• _Action item_: The required output is the exact run of lines below that opens at the line with "Privé groepsworkshops (99, 1673)" and closes at the line with "Workshops Antwerpen".

• _Entries provided_:
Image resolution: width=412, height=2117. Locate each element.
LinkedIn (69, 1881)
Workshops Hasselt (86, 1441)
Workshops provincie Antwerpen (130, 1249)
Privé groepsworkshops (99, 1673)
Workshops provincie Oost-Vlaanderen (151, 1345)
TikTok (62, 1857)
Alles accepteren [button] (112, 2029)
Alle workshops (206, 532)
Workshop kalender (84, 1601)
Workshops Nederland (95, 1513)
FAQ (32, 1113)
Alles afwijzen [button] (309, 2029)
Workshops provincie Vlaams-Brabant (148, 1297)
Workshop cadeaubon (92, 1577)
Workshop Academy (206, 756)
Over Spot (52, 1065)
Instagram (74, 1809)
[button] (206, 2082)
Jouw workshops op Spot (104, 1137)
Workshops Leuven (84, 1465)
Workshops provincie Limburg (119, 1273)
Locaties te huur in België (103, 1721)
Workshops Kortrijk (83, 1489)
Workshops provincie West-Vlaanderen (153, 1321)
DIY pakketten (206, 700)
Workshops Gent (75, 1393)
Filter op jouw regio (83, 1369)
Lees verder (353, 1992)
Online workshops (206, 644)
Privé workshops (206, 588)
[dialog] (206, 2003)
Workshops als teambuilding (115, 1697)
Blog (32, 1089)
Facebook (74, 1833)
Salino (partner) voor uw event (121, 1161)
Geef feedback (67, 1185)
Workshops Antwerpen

---

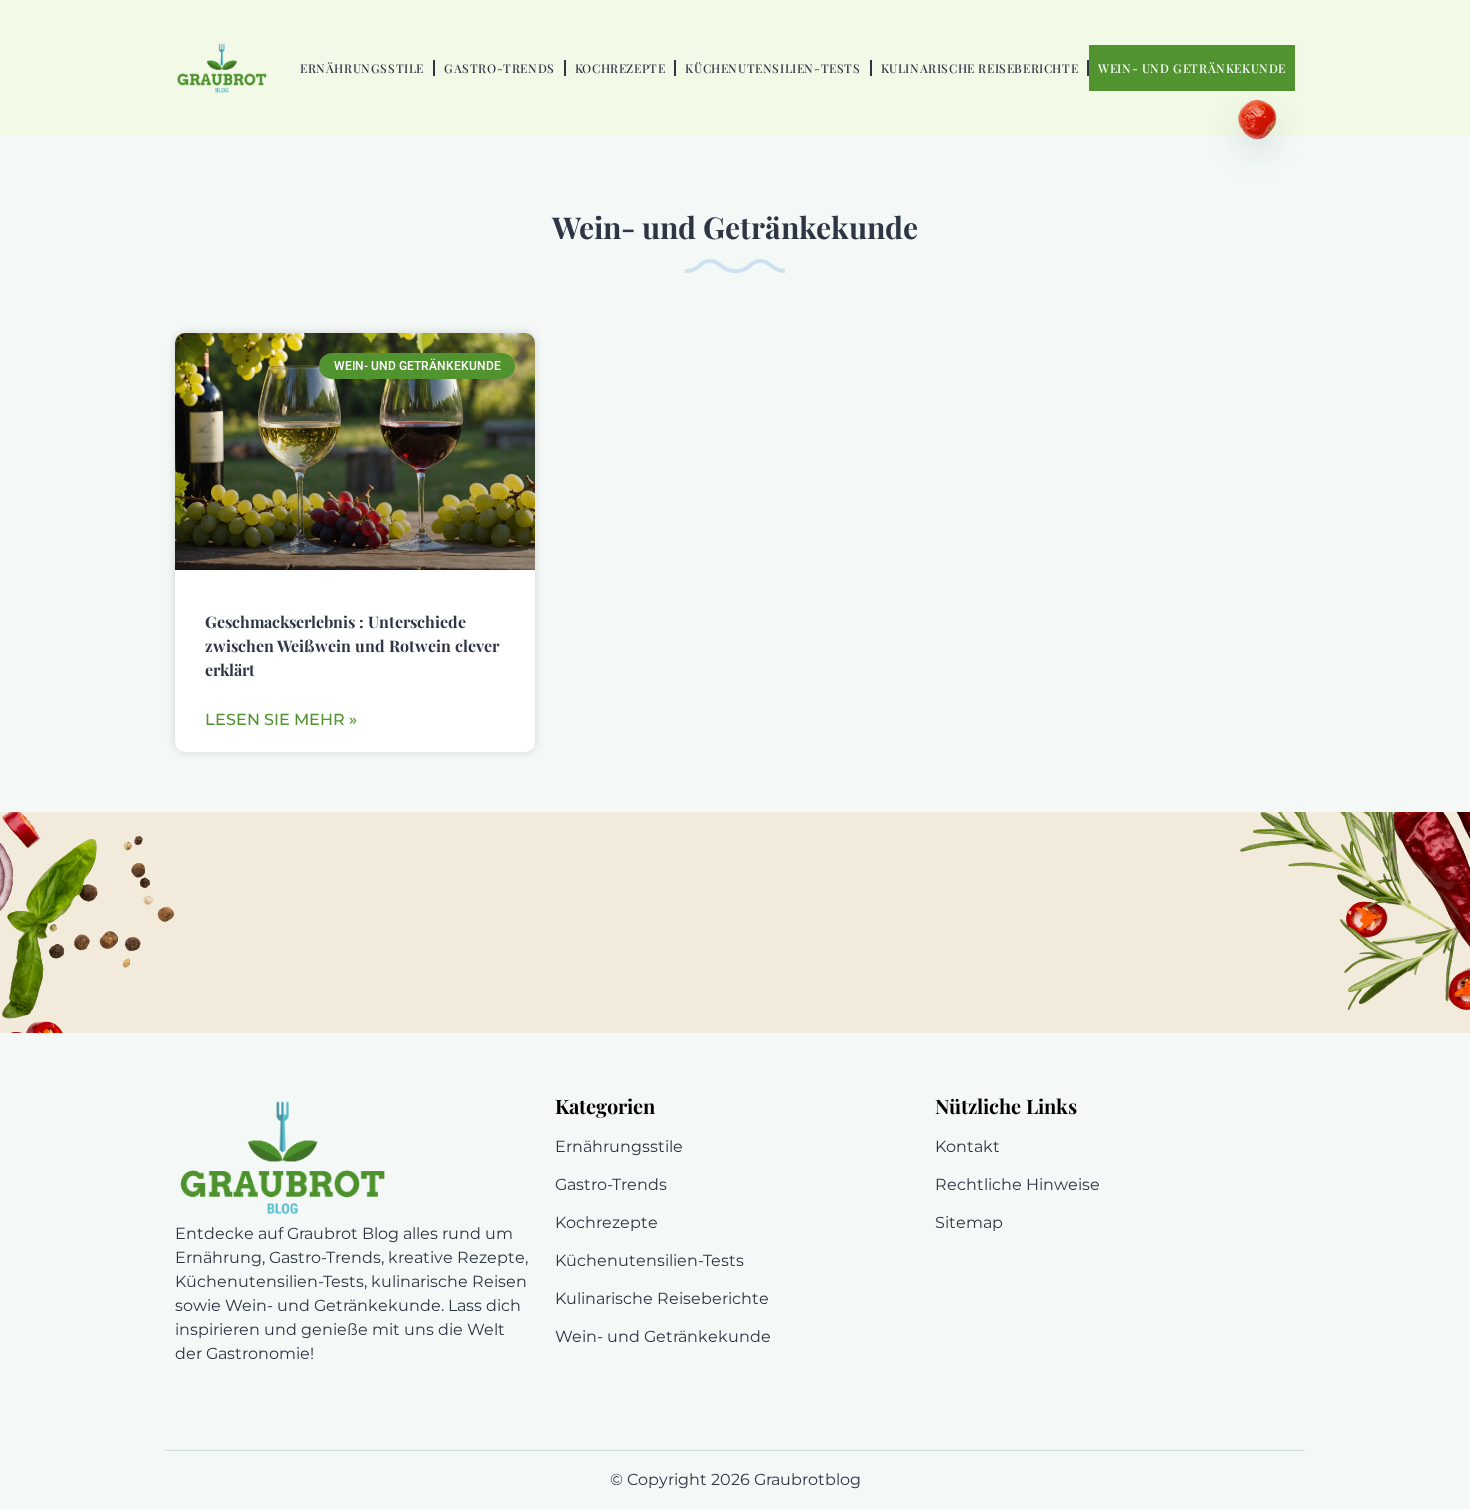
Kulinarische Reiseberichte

• _Solution to the exercise_:
Privé groepsworkshops (99, 1673)
Workshops provincie Oost-Vlaanderen (151, 1345)
TikTok (62, 1857)
Alles accepteren [button] (112, 2029)
Alle workshops (206, 532)
Workshop kalender (84, 1601)
Workshops Nederland (95, 1513)
FAQ (32, 1113)
Alles afwijzen [button] (309, 2029)
Workshops provincie Vlaams-Brabant (148, 1297)
Workshop cadeaubon (92, 1577)
Workshop Academy (206, 756)
Over Spot (52, 1065)
Instagram (74, 1809)
[button] (206, 2082)
Jouw workshops op Spot (104, 1137)
Workshops Leuven (84, 1465)
Workshops provincie Limburg (119, 1273)
Locaties te huur in België (103, 1721)
Workshops Kortrijk (83, 1489)
Workshops provincie West-Vlaanderen (153, 1321)
DIY pakketten (206, 700)
Workshops Gent (75, 1393)
Filter op jouw regio (83, 1369)
Lees verder (353, 1992)
Online workshops (206, 644)
Privé workshops (206, 588)
[dialog] (206, 2003)
Workshops als teambuilding (115, 1697)
Blog (32, 1089)
Facebook (74, 1833)
Salino (partner) voor uw event (121, 1161)
Geef feedback (67, 1185)
Workshops Antwerpen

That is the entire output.